§ **What is asked**
(A) Summarize the STT-MRAM structure claim in two sentences.
(B) In the STT-MRAM structure claim, how does the width of each VAM pad compare with the width of each intermediate via contact?
(C) Continue the STT-MRAM structure claim from its final sentence.

1. A STT-MRAM structure formed on a substrate having a CMOS metal layer including a plurality of CMOS landing pads in a device region and a plurality of CMOS connection pads outside the device region that are separated by and coplanar with a first dielectric layer, comprising:
- (a) a stack of dielectric layers that are formed sequentially from bottom to top on the substrate, comprising;
  
  a first etch stop layer, a second dielectric layer, a metal separation (VAM) dielectric layer, a MTJ ILD layer, a second etch stop layer, and a BIT ILD layer;
  
  (b) a plurality of intermediate via contacts (VAC) each having a first width that are formed within the first etch stop layer and second dielectric layer in the device region wherein each of said VAC is in electrical contact with an underlying CMOS landing pad, and has a top surface coplanar with said second dielectric layer;
  
  (c) a plurality of VAM pads each having a second width greater than said first width, a bottom surface contacting and completely covering a top surface of a VAC, and a top surface that is coplanar with said VAM dielectric layer;
  
  (d) a plurality of MTJ elements each having a bottom surface contacting the top surface of a VAM pad and a top hard mask surface coplanar with said MTJ ILD layer; and
  
  (e) a BIT line metal layer, comprising;
  
  (1) a plurality of BIT connection vias formed coplanar with said MTJ ILD layer and within the first etch stop layer, second dielectric layer, VAM dielectric layer, and MTJ ILD layer wherein at least one BIT connection via contacts each CMOS connection pad;
  
  (2) a plurality of BIT line connection pads formed coplanar with said BIT ILD layer and within said second etch stop layer and BIT ILD layer wherein each of said BIT line connection pads contacts a top surface of at least one BIT connection via to provide an electrical connection to an underlying CMOS connection pad; and
  
  (3) a plurality of BIT lines formed coplanar with said BIT ILD layer in the device region wherein each of said BIT lines is aligned above a MTJ and is in electrical contact with said top hard mask surface to provide an electrical connection between a BIT line and an underlying CMOS landing pad through a stack of layers represented by a MTJ/VAM/VAC configuration.

§ **Given information**
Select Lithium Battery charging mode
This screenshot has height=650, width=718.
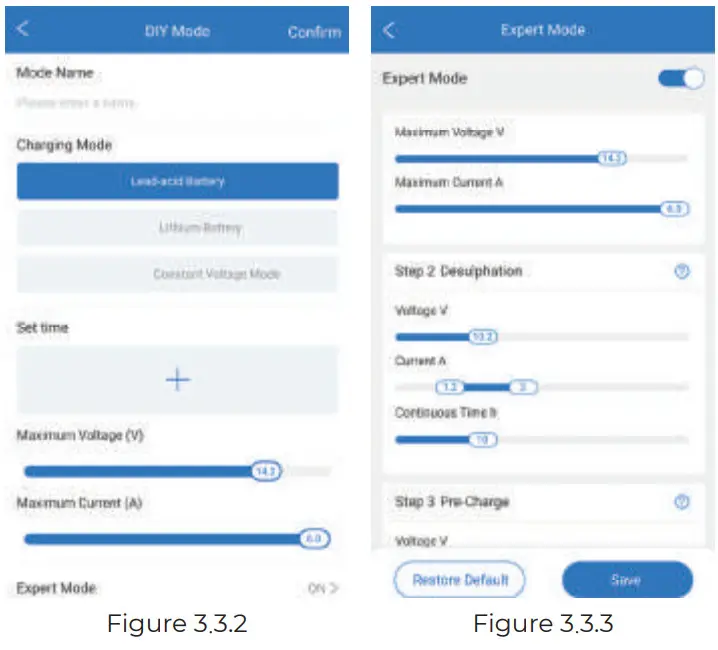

§ **The results**
(A) The claim describes an STT-MRAM structure built on a substrate whose CMOS metal layer has landing pads in a device region and connection pads outside it, covered by a stack of dielectric layers. Within that stack, each MTJ element sits on a VAM pad that covers an intermediate via contact (VAC) on a CMOS landing pad, and a BIT line metal layer supplies connection vias, connection pads and BIT lines that link to the CMOS connection pads and to the MTJ hard mask surfaces.

(B) Each VAM pad has a second width that is greater than the first width of the intermediate via contacts.

(C)
- View Dependent Claims (2, 3, 4, 5, 6, 7, 8, 9)
- - 2. The STT-MRAM of claim 1 wherein the first etch stop layer is comprised of silicon nitride or SiCN and has a thickness between about 300 and 1500 Angstroms, and the second etch stop layer is comprised of silicon nitride and has a thickness from about 300 to 1000 Angstroms.
  - 3. The STT-MRAM of claim 1 wherein the BIT ILD layer is comprised of silicon oxide and has a thickness between about 1000 to 5000 Angstroms.
  - 4. The STT-MRAM of claim 1 further comprised of a diffusion barrier layer formed between each VAC and an underlying CMOS landing pad, a diffusion barrier layer between each BIT connection via and CMOS connection pad, and a diffusion barrier layer between each BIT line and underlying MTJ element.
  - 5. The STT-MRAM of claim 1 wherein each of the plurality of VAM pads has a thickness between about 100 and 500 Angstroms and is a single layer or composite layer comprised of one or more of Ta, TaN, and other conductive materials.
  - 6. The STT-MRAM of claim 1 wherein the top hard mask surface of the MTJ is comprised of Ta.
  - 7. The STT-MRAM of claim 1 wherein each of the plurality of VAM pads has a circular, oval, or rectangular shape from a top-down view.
  - 8. The STT-MRAM of claim 1 further comprised of a plurality of dummy VAC elements formed coplanar with the plurality of VACs, a plurality of dummy VAM pads formed coplanar with the plurality of VAM pads, and a plurality of dummy MTJs that are coplanar with the plurality of active MTJs and are not electrically connected to a CMOS landing pad.
  - 9. The STT-MRAM of claim 1 wherein each VAC is comprised of Cu having a thickness from about 500 to 3000 Angstroms.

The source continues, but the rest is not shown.